- Task goal -
Give back, word for word, the lines in the listing below from the one holding "ローカル食材 (118, 1850)" down to the one holding "Mart 白書 (437, 72)", both ends included.

- Material to process -
== Segment start ==
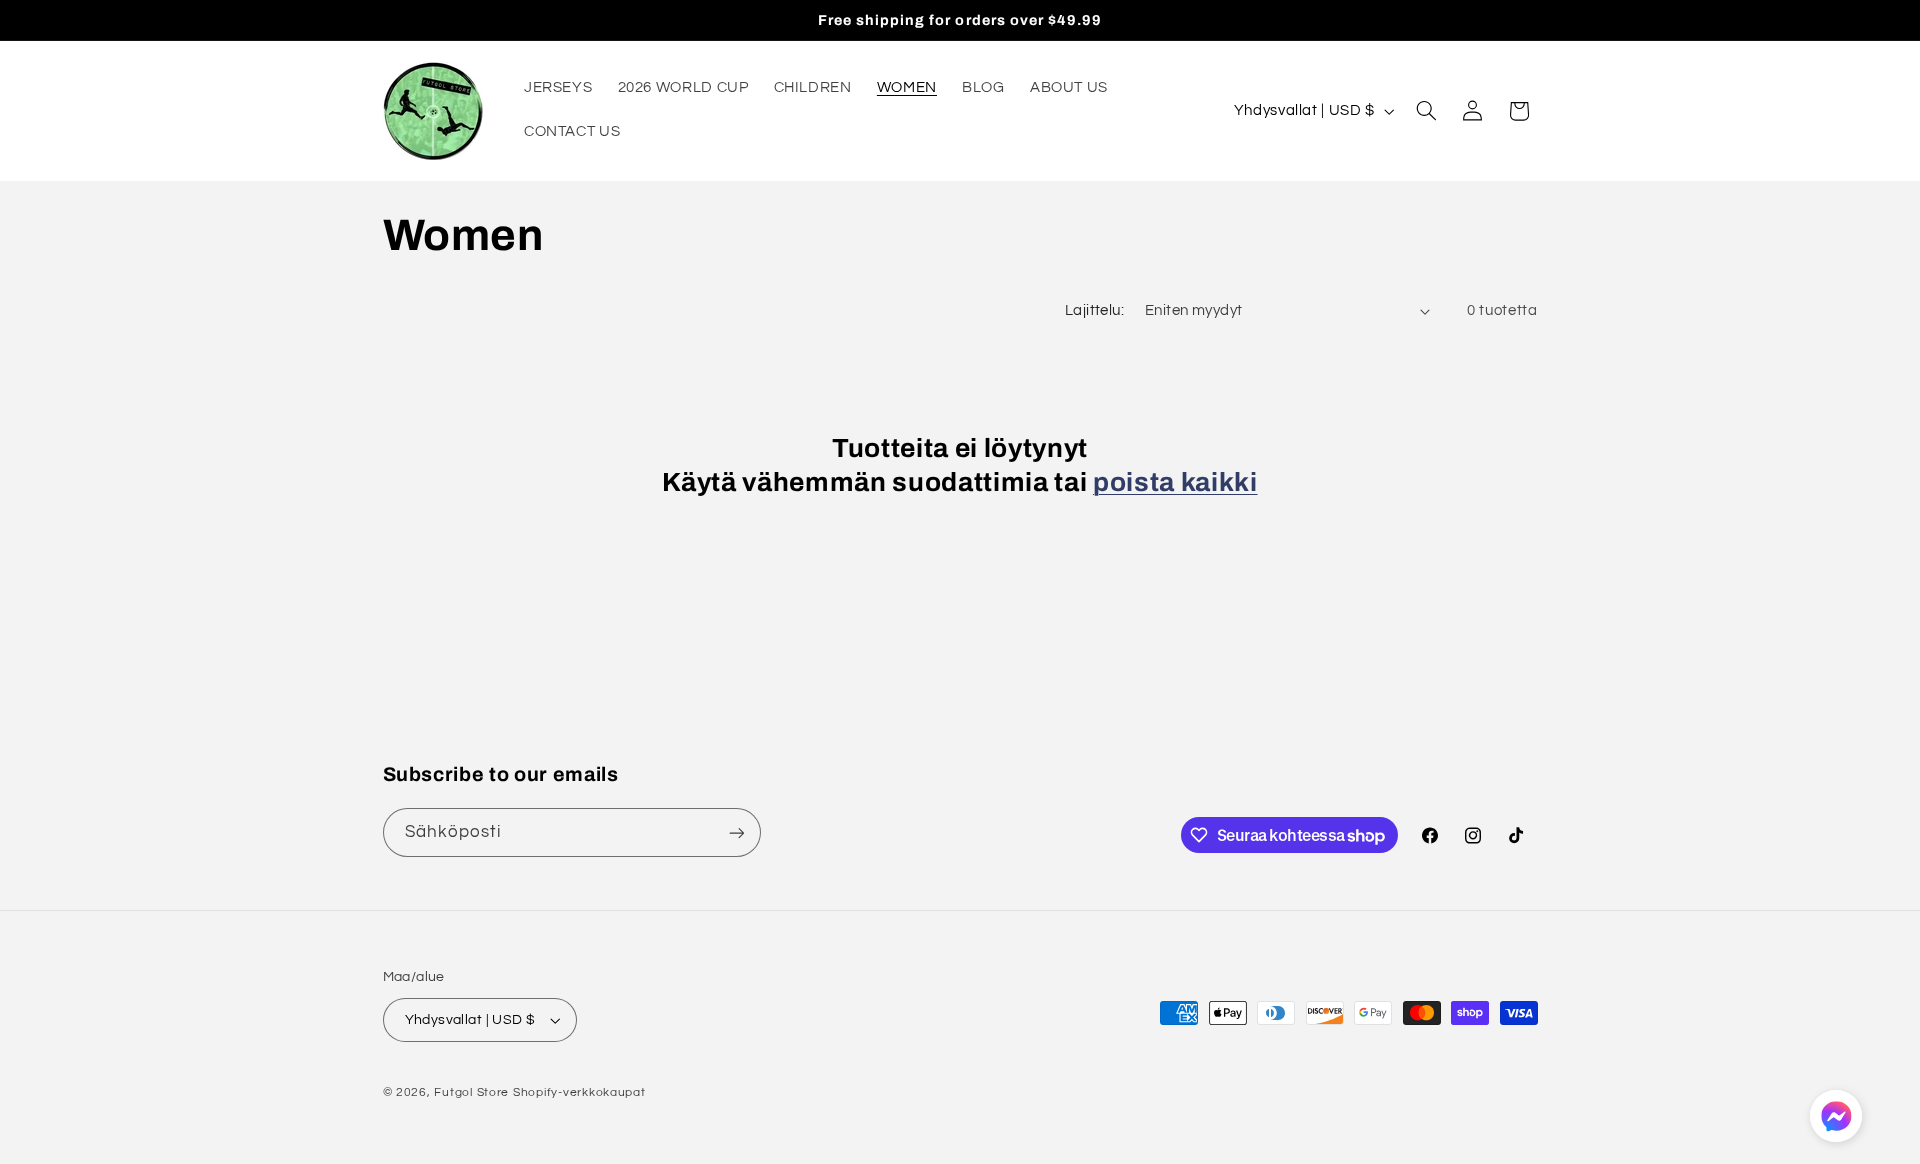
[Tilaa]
== Segment end ==
== Segment start ==
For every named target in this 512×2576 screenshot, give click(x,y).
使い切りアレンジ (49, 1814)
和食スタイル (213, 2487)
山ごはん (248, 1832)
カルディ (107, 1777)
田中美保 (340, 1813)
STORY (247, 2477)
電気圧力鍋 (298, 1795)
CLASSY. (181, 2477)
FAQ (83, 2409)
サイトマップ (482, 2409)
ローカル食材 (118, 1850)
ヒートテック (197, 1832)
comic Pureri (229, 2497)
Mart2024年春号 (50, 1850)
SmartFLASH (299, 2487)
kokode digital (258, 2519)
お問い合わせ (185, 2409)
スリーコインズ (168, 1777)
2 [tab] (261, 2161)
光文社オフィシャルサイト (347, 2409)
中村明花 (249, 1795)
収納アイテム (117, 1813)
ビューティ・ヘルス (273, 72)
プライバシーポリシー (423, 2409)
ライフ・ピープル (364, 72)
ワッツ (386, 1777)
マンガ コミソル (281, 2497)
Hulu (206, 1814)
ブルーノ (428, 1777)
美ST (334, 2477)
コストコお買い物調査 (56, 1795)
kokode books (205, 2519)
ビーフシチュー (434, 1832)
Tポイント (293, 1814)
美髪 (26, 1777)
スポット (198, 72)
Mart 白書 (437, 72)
== Segment end ==
== Segment start ==
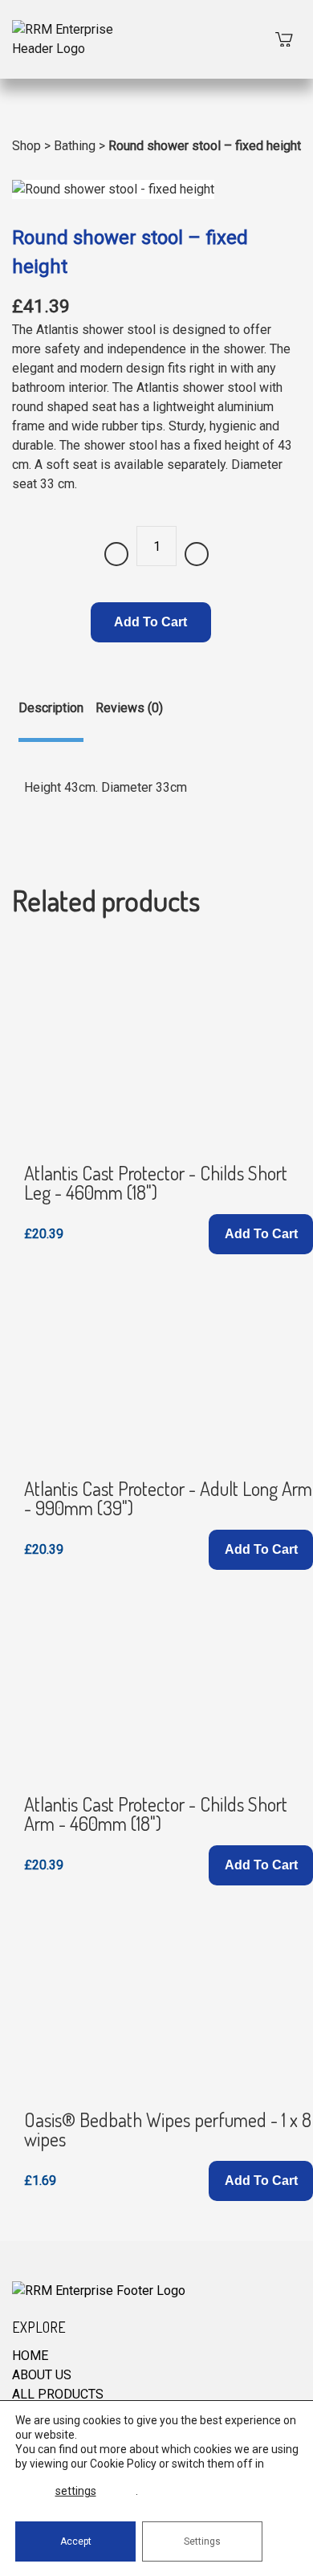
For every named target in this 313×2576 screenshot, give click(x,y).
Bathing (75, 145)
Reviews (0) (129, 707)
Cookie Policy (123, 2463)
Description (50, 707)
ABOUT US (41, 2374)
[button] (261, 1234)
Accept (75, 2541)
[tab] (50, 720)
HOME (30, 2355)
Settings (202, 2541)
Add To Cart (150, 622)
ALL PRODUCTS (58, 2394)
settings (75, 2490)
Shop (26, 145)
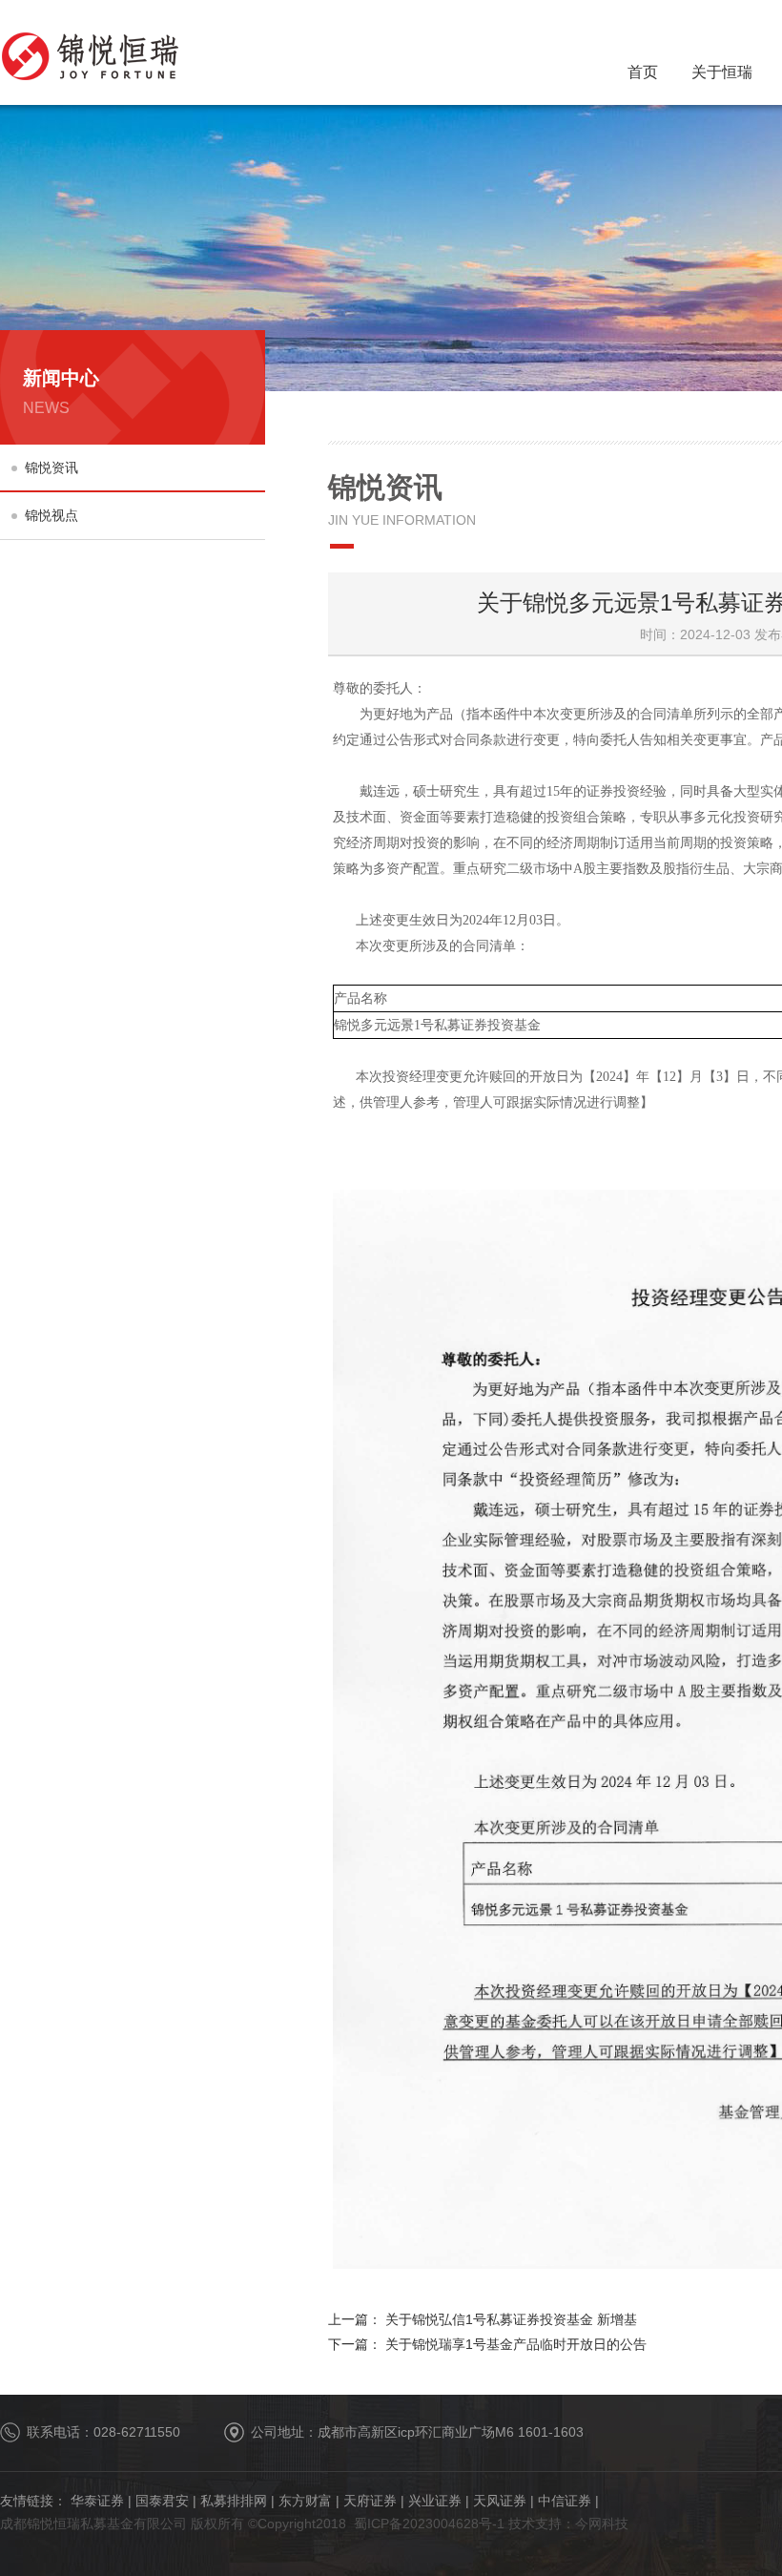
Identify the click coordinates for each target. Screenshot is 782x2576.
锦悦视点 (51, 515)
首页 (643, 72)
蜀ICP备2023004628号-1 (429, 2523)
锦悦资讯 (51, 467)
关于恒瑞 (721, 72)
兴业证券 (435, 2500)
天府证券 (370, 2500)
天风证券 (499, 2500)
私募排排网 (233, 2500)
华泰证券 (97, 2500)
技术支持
== Segment end ==
- Task response -
ローカル食材 (118, 1850)
ヒートテック (197, 1832)
comic Pureri (229, 2497)
Mart2024年春号 (50, 1850)
SmartFLASH (299, 2487)
kokode digital (258, 2519)
お問い合わせ (185, 2409)
スリーコインズ (168, 1777)
2 [tab] (261, 2161)
光文社オフィシャルサイト (347, 2409)
中村明花 (249, 1795)
収納アイテム (117, 1813)
ビューティ・ヘルス (273, 72)
プライバシーポリシー (423, 2409)
ライフ・ピープル (364, 72)
ワッツ (386, 1777)
マンガ コミソル (281, 2497)
Hulu (206, 1814)
ブルーノ (428, 1777)
美ST (334, 2477)
コストコお買い物調査 (56, 1795)
kokode books (205, 2519)
ビーフシチュー (434, 1832)
Tポイント (293, 1814)
美髪 (26, 1777)
スポット (198, 72)
Mart 白書 (437, 72)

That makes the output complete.